▶ STUDY TEXT
Good News and Scary News:I have been busy trying to finish a few things before heading out to Ecuador again. A paper that I submitted to Conservation Biology needed to be revised, some of the data had to be re-analysed and I spent the best part of two weeks getting my head around the new analysis and re-incorporating all the suggestions the reviewers had made. I also had to make sure that I managed to get a letter of inquiry ready for a grant we want to submit to the MacArthur Foundation. So things have been a bit stressy.
My aunt sent me an email today, telling me about a young scientist doing research on howler monkeys, who was mistakenly shot and killed in Ecuador. This is the article that appeared in yesterdays edition of the International Herald Tribune, which is slightly unnerving. Apart from the fact that this is a great tragedy, I am not sure what to think. It's not anywhere near where we work but people in rural areas have guns, that's a given. I guess my health and safety tip for anyone working in the field is to make sure we tell people who we are and what we are doing. One benefit of doing the social science as well as the biology part is that our research is inherently linked with people and we make sure that we always get consent from the people we interview and who's land we will be on. I guess these stories make sure that you are extra carefull.

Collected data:
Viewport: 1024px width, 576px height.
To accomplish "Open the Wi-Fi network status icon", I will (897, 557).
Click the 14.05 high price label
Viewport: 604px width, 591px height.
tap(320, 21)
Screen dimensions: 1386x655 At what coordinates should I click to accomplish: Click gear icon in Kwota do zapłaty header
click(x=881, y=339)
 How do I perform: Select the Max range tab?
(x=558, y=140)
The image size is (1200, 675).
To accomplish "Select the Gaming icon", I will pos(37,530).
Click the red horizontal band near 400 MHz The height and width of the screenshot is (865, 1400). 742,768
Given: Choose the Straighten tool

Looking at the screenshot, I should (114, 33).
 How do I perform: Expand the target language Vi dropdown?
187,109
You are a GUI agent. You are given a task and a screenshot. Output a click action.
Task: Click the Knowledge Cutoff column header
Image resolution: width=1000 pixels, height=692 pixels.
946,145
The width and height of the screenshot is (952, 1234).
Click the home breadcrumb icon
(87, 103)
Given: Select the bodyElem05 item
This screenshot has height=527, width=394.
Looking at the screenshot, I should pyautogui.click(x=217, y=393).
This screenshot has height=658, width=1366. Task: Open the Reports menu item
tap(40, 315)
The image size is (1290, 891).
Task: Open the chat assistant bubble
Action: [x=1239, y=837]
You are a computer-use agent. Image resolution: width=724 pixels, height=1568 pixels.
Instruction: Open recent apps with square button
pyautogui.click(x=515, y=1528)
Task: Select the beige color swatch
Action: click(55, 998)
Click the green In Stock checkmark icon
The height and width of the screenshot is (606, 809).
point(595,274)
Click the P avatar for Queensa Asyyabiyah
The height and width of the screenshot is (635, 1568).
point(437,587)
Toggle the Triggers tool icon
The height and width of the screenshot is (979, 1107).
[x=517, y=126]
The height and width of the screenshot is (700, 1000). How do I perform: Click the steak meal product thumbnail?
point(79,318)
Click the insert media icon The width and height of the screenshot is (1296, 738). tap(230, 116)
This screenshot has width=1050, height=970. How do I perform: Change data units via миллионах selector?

▶ WHAT THIS TASK INVOLVES
From the post about field research in Ecuador, extract the passage that begins at the words "Good News and" and stops after the words "a bit stressy.", copying it without any changes.

▶ SOLVED PROBLEM
Good News and Scary News:I have been busy trying to finish a few things before heading out to Ecuador again. A paper that I submitted to Conservation Biology needed to be revised, some of the data had to be re-analysed and I spent the best part of two weeks getting my head around the new analysis and re-incorporating all the suggestions the reviewers had made. I also had to make sure that I managed to get a letter of inquiry ready for a grant we want to submit to the MacArthur Foundation. So things have been a bit stressy.